Krista - I’m so glad you mentioned Greek dishes, @disqus_2LQ5qLN5aY:disqus I will definitely look those up. 🙂

Krista - I confess I didn’t like them until Bear made breakfast one morning, @liz_posmyk:disqus 🙂 He took steamed broad beans, fried them with caramelized onions, and put them on buttered toast drizzled with a bit of sweet chili sauce. I could eat that ANY time. 🙂

Krista - Ohhhh, I didn’t realize they were favas, @karin_stienemeier:disqus 🙂 The last of my favas are gone now, but when Spring comes around next year I will definitely look up your scrumptious recipes. 🙂

Krista - I’ve really missed chatting with you, @disqus_WseMqaTPwi:disqus , and am so glad I’m back “in the land of the living” again. 🙂

Krista - As I sit here in sweltering heat, it is lovely to imagine snow falling somewhere, @coffeeandcrumpets:disqus 🙂 Thank you so much for your gorgeous recipe ideas, Nazneen. They truly sound absolutely scrumptious. 🙂

Krista - It truly was worth it, @GourmetGetaway:disqus 🙂

Krista - Aren’t they fantastic, @OrgasmicChef:disqus ? 🙂

Krista - Oh thank you, @joanneeatswellwithothers:disqus 🙂 It was a beautiful day, even with the searing heat. 🙂

Krista - They were definitely new to me too, Tracy. 🙂 A fun discovery, though!
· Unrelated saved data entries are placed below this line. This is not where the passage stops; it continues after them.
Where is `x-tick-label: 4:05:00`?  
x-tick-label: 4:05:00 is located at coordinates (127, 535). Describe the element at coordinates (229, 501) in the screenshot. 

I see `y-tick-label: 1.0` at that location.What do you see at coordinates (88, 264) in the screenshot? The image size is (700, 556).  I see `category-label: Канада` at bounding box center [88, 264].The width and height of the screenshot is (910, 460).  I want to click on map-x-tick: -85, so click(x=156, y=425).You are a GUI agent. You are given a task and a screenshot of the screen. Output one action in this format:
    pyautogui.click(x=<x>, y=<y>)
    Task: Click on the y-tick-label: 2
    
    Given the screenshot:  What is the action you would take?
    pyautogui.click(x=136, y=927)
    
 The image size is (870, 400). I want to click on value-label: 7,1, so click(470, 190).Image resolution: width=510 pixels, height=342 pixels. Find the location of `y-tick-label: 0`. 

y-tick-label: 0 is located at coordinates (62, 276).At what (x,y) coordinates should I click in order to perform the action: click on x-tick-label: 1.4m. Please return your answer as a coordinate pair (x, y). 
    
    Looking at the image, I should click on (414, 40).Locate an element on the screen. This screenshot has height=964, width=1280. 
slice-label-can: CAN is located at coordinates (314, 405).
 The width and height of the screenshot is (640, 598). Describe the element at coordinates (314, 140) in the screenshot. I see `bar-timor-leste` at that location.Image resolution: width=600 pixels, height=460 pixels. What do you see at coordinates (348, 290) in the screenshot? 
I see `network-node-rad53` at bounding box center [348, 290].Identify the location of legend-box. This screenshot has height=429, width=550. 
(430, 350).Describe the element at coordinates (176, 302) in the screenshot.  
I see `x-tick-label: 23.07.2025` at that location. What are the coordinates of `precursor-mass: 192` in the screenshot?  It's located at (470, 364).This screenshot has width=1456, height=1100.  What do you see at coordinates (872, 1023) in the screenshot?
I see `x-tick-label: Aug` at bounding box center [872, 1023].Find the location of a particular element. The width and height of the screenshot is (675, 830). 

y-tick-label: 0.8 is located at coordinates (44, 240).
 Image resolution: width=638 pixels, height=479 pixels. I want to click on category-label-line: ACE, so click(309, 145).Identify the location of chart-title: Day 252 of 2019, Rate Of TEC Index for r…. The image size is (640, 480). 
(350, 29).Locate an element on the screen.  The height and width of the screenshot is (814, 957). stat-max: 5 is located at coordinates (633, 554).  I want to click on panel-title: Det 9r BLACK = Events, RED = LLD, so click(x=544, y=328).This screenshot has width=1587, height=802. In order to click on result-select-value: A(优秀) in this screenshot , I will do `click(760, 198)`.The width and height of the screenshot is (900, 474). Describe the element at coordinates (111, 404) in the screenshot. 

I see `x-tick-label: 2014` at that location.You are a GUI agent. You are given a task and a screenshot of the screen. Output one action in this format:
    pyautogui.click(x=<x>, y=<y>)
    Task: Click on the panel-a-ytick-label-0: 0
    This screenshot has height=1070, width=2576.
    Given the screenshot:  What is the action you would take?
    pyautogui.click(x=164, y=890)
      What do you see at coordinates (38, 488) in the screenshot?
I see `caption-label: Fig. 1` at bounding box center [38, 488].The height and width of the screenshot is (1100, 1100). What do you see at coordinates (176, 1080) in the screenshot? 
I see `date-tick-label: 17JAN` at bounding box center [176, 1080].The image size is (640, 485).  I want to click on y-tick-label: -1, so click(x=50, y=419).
Krista - Mmm, tiny onions and pancetta sound like they would be brilliant with these beans, GG. 🙂

Kate Bailward - I love young broad beans which you can eat whole, pods and all. I tend to toss them in olive oil with anchovies, rosemary, oregano, sea salt, garlic and chilli flakes. I leave them to macerate for a short while and then chuck them onto a smoking hot grill. When they’re soft, toss them back into the olive-oily bowl and turn them about for them to soak up all the flavour. Eat them with your fingers, still warm – delicious!

When they get bigger and tougher I’m not such a fan (mainly for reasons of laziness, because shelling them is a pain), but if someone else does the work then I still enjoy the taste. 😉 Here in Italy they’re often served simply with drizzled with olive oil alongside pecorino cheese and I can confirm that it’s a taste combination that really works.

Rachel Friesen - I’ve never had a broad bean, though I did get my first chance at shelling, cooking, and eating home-grown navy beans. The heaps of twisted white pods didn’t amount to as many beans as I’d expected, but the little we had was just heavenly. Those little white beans plumped up beautifully and absorbed an amazing amount of flavour. I never thought I’d be raving about a bean – I’ll have to find a source for next year.